= Assignment =
In the records below, take the line with "Viewport: 422px width, 312px" and all lines after it, and copy them exactly, pictures excluded.
- - - - - - -
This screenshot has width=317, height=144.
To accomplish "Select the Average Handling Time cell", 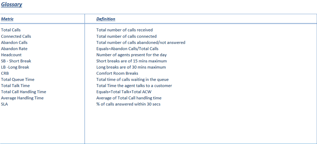I will click(x=22, y=98).
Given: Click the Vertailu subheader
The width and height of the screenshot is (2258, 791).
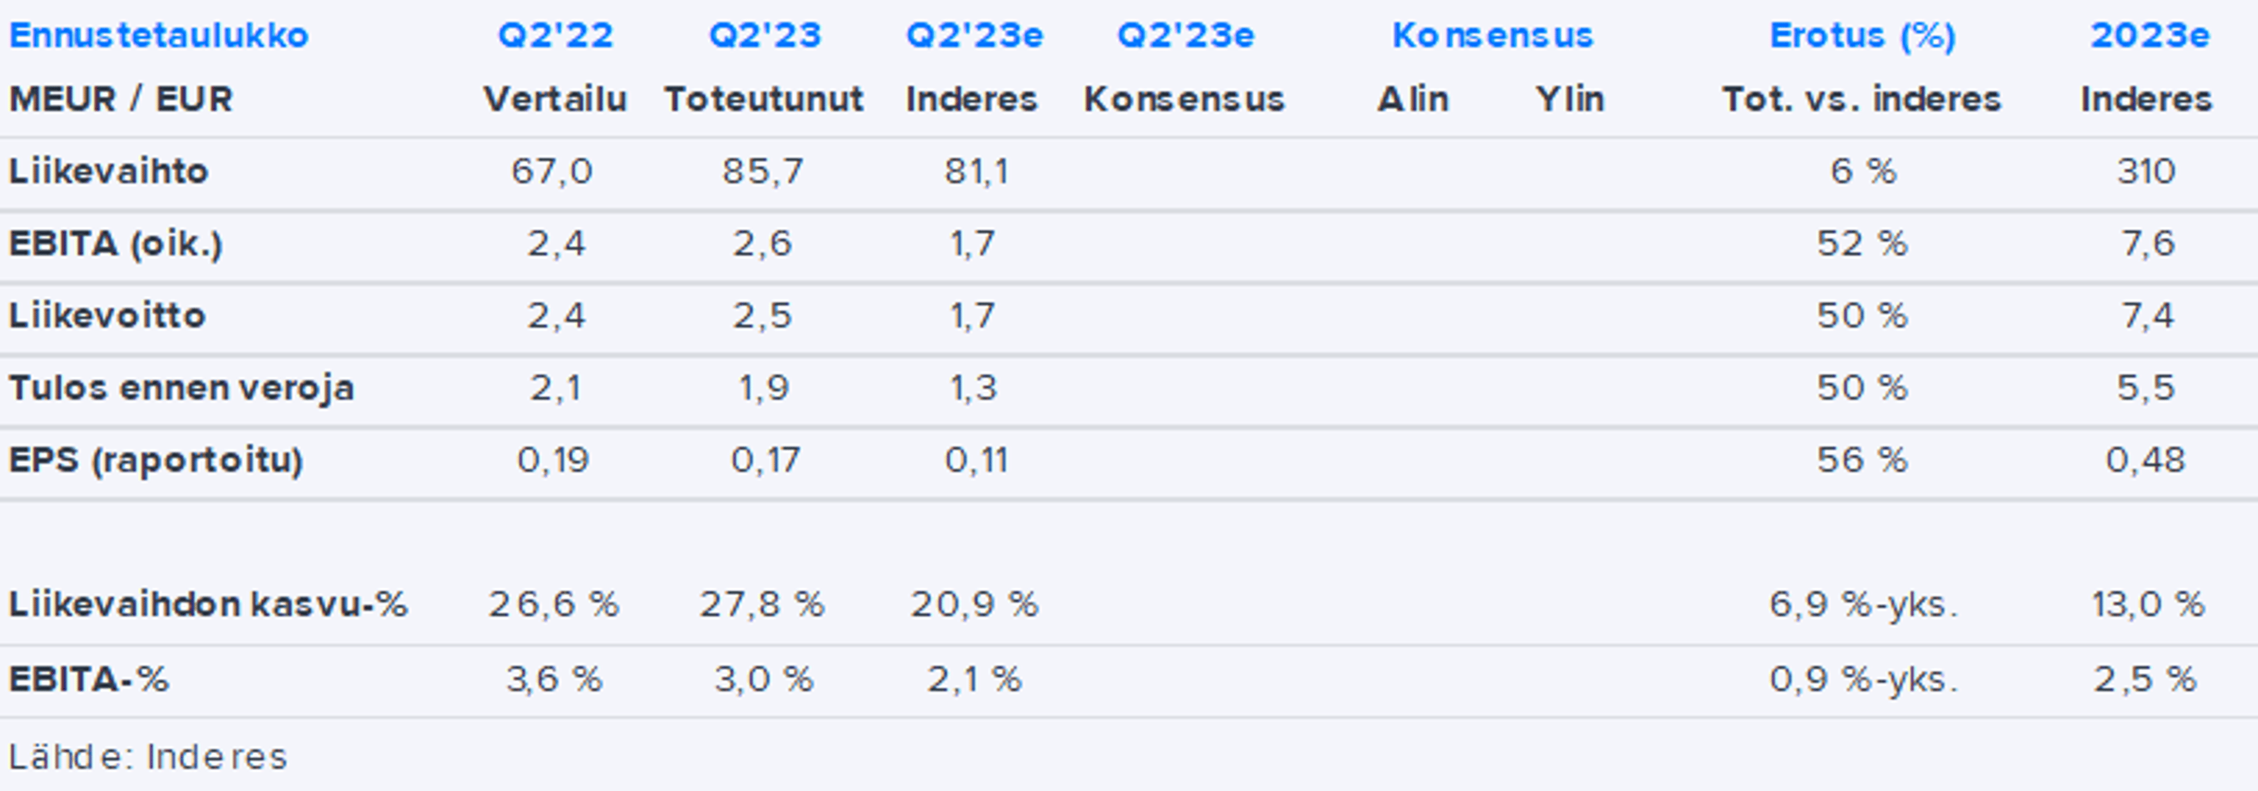Looking at the screenshot, I should point(555,99).
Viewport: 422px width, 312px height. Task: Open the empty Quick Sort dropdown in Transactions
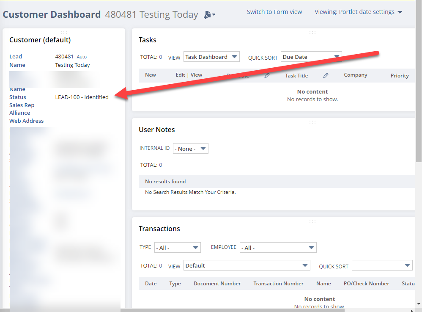[x=382, y=265]
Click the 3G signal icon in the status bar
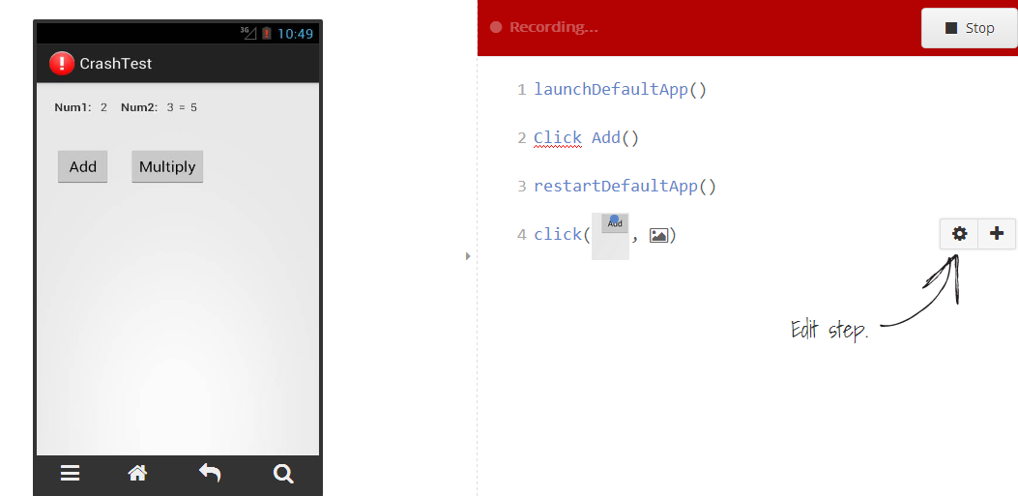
- - - - - - -
= Final answer =
Viewport: 422px width, 312px height. Task: Open the empty Quick Sort dropdown in Transactions
[x=382, y=265]
Click the 3G signal icon in the status bar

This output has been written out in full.